St. Vincent is formula, but it's damn affecting formula. As soon as we meet the titular curmudgeon followed by the set-up that requires him to watch over the new neighbor kid we know where things are going. This is a film though that epitomizes the saying, "it's not about where you're going, it's about how you get there." There is nothing new to find in the intentions of the story or even in the way it is executed. Everything you will take away from St. Vincent is because of the characters, their individual arcs and how it comes together to not necessarily paint a pretty picture, but a humbling one. We are in a day and age where this, in many ways, feels like the culmination of Bill Murray's master plan. He has so effortlessly (or it at least seems that way) become more of a figure, a myth than that of an actual being that we find real value in seeing him let loose as much as he does here.
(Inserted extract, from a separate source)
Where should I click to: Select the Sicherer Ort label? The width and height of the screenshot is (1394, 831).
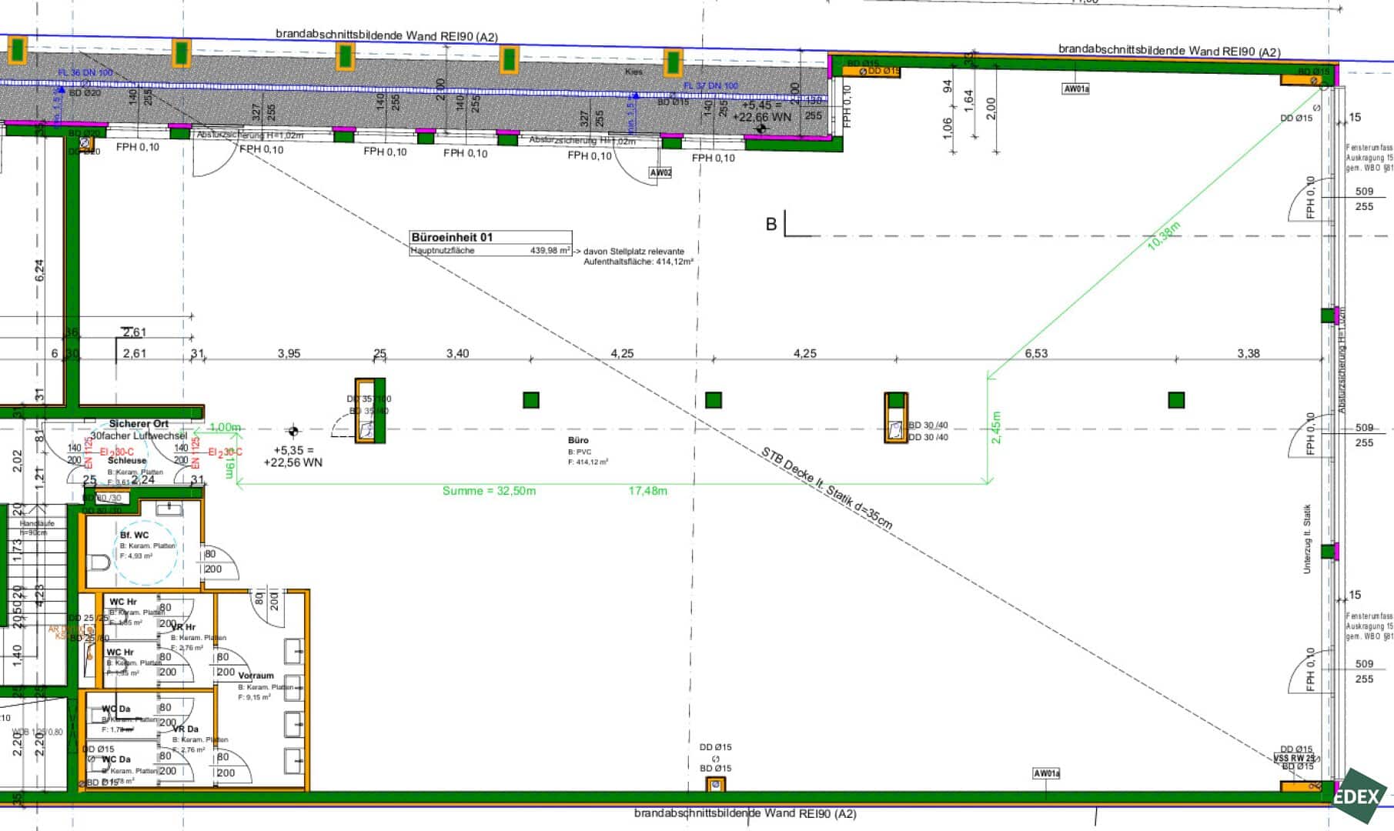[x=139, y=424]
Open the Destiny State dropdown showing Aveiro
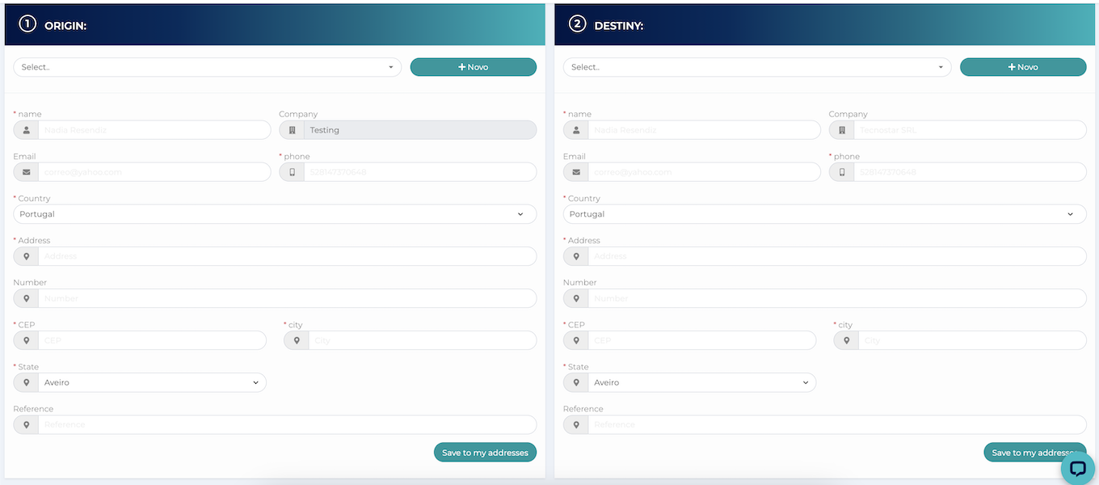 click(701, 382)
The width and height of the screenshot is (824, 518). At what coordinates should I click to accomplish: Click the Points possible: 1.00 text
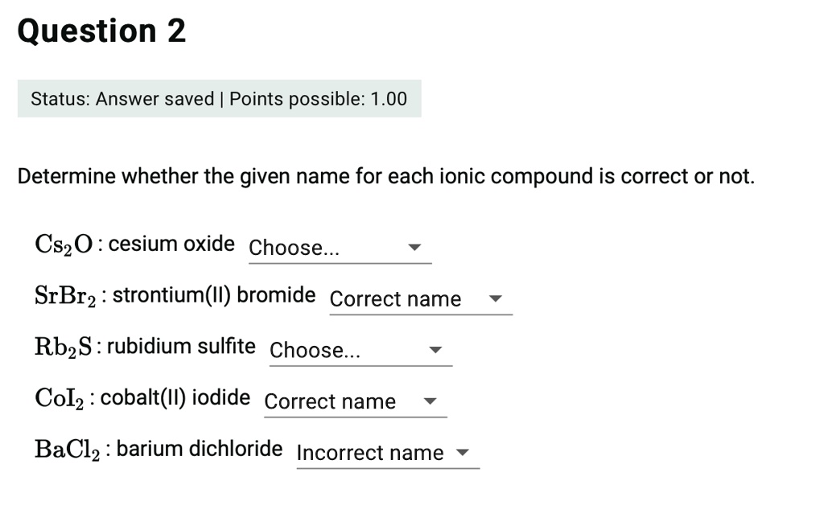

There have only been a few occasions over the last decade or so where the legendary actor and comic has allowed himself this much visibility and unlike 2012's odd Hyde Park on Hudson this sees him in a role that is able to be more widely appreciated. You will recognize the schtick Murray is playing because he's done it before, but that doesn't make it any less fun to watch or when his stage of life and career are taken into consideration, any less affecting. I say affecting again because despite the fact we know where the film is going and we know what it wants us to feel it is still able to achieve a genuine emotional reaction from the audience and for that alone, the film deserves credit. It is also to the films credit that it doesn't overstay its welcome and allows the actors to flourish in their roles bringing the intended ideas to the surface and moving the audience in just the right way to where we are fine with the manipulation it is pulling over on us. St. Vincent is a crowd-pleaser in the biggest and best sense of the word in that it is a film I realize could be taken as overly-sentimental or even hokey, but that I could watch over and over again and still find reasons to smile every time. Sometimes, you need a film like that and St. Vincent would make a wonderful default to turn to for, if nothing else, the showcase it allows Murray.